Provided records:

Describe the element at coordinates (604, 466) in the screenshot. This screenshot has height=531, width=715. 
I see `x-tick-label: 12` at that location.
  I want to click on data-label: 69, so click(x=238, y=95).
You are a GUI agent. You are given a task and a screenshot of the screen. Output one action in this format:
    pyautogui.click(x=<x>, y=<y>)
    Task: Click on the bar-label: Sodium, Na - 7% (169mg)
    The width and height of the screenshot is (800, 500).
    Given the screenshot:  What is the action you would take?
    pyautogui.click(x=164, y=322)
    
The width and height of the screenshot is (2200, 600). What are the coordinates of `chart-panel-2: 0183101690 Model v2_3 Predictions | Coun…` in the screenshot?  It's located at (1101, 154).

--

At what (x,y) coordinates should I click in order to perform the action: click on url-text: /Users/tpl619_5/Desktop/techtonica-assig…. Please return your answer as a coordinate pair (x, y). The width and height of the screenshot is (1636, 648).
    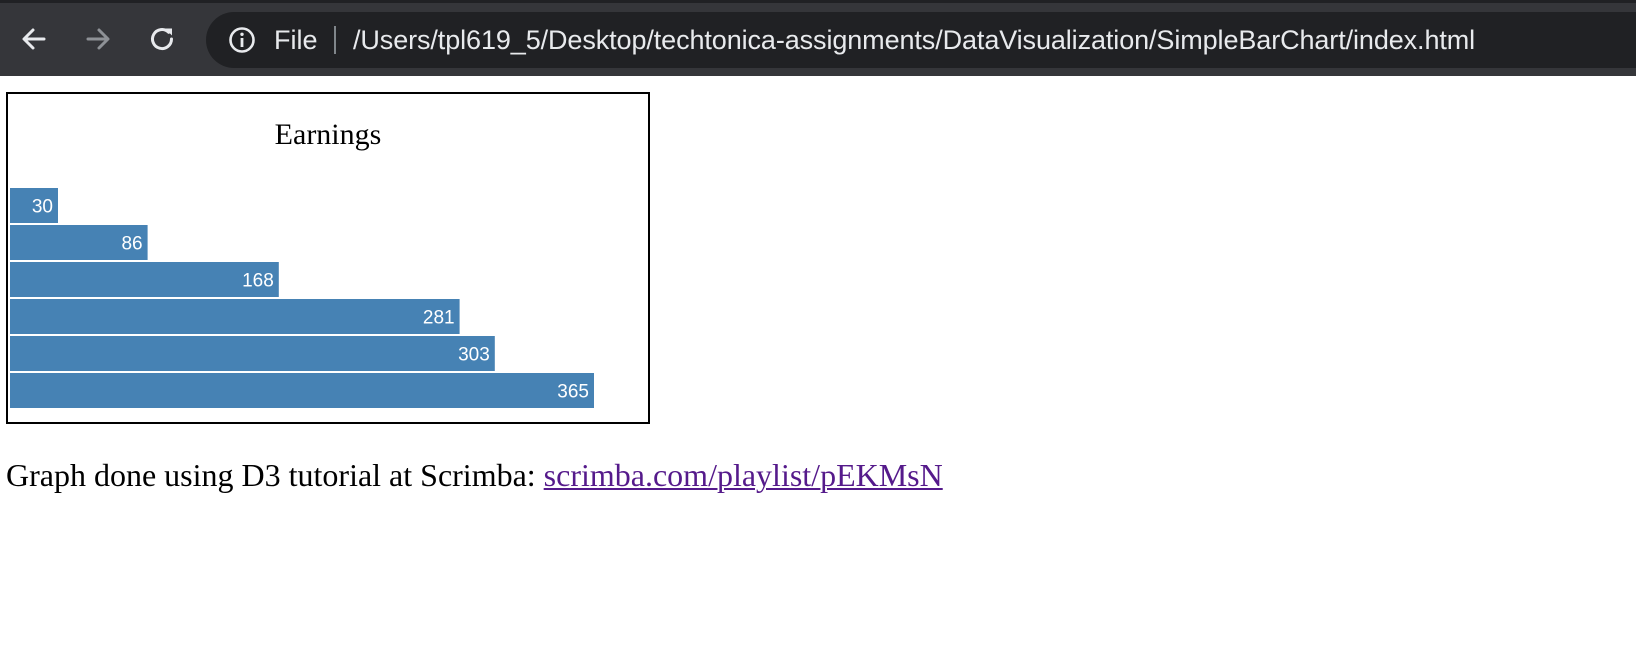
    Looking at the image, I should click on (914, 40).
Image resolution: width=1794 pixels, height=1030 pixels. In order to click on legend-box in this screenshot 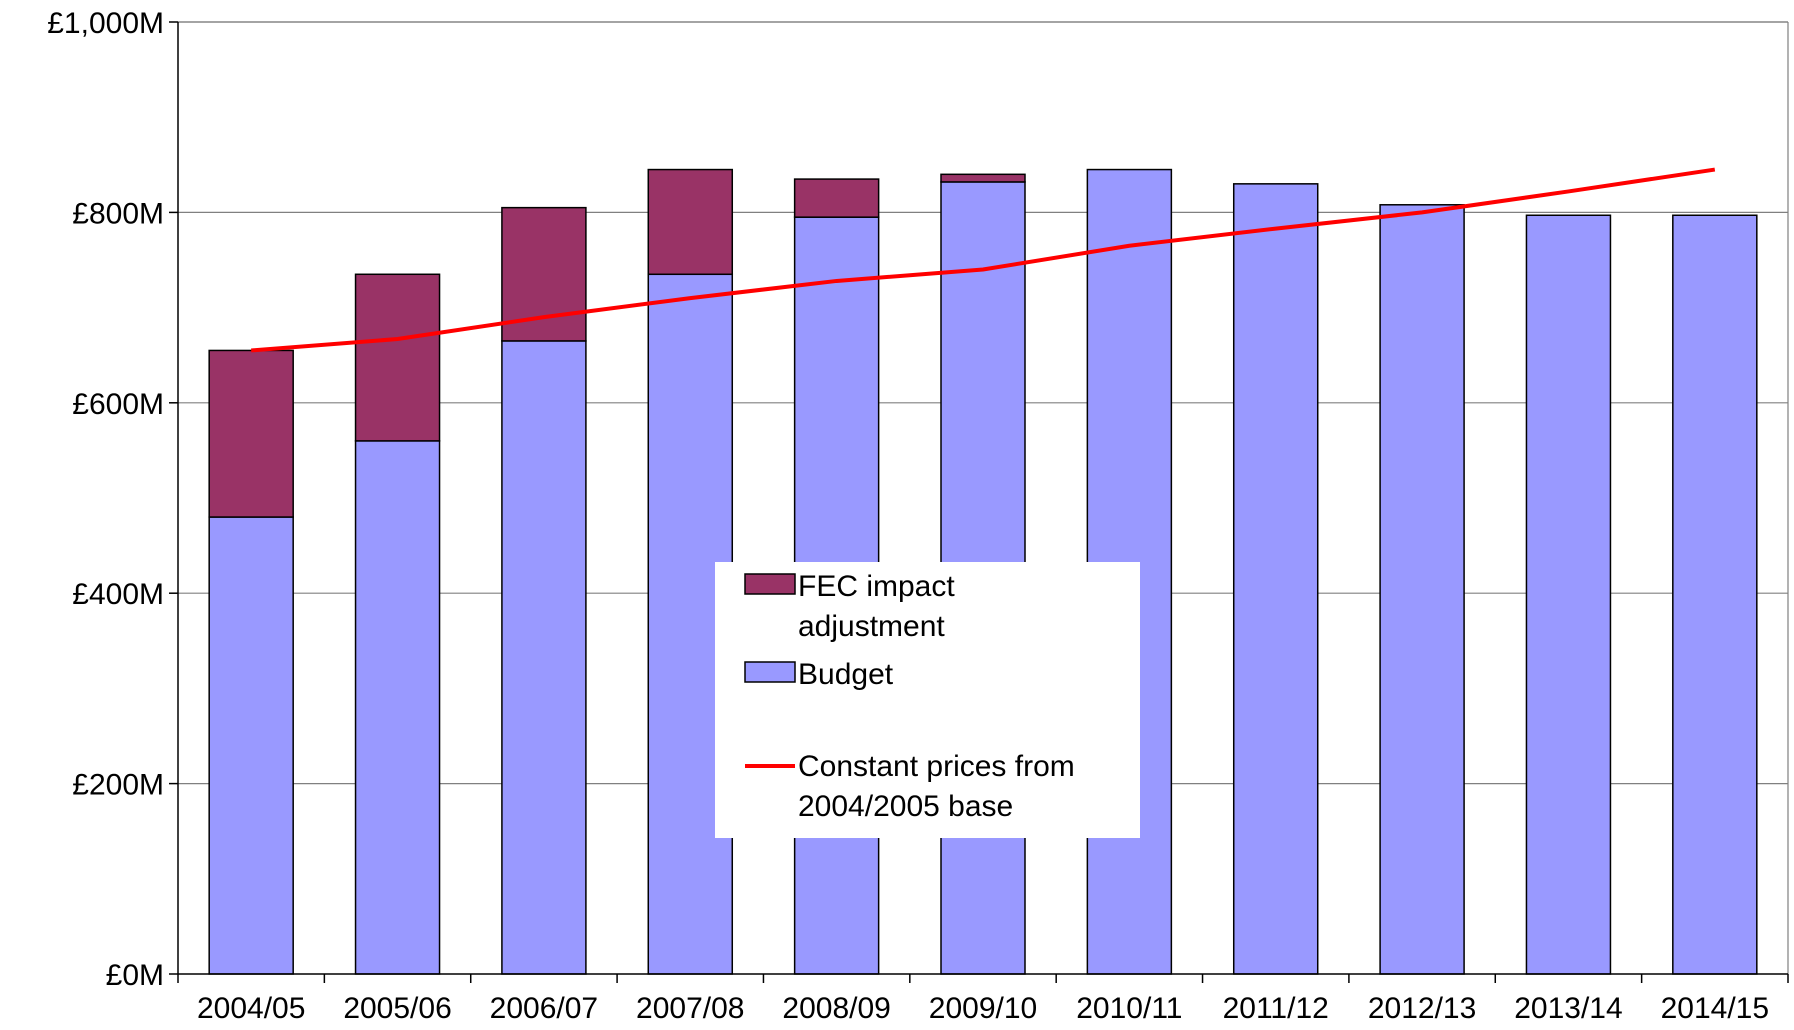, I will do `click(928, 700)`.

--

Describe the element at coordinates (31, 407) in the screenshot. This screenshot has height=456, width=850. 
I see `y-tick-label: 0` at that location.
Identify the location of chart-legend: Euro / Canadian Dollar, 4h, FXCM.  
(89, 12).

What to produce: Lay out the lines from the line with "Describe the element at coordinates (604, 466)" up to and including the line with "I want to click" as a Markdown table with columns Num and Line, leaving out blank lines.

Result below:
| Num | Line |
|---|---|
| 1 | Describe the element at coordinates (604, 466) in the screenshot. This screenshot has height=531, width=715.  |
| 2 | I see `x-tick-label: 12` at that location. |
| 3 |   I want to click on data-label: 69, so click(x=238, y=95). |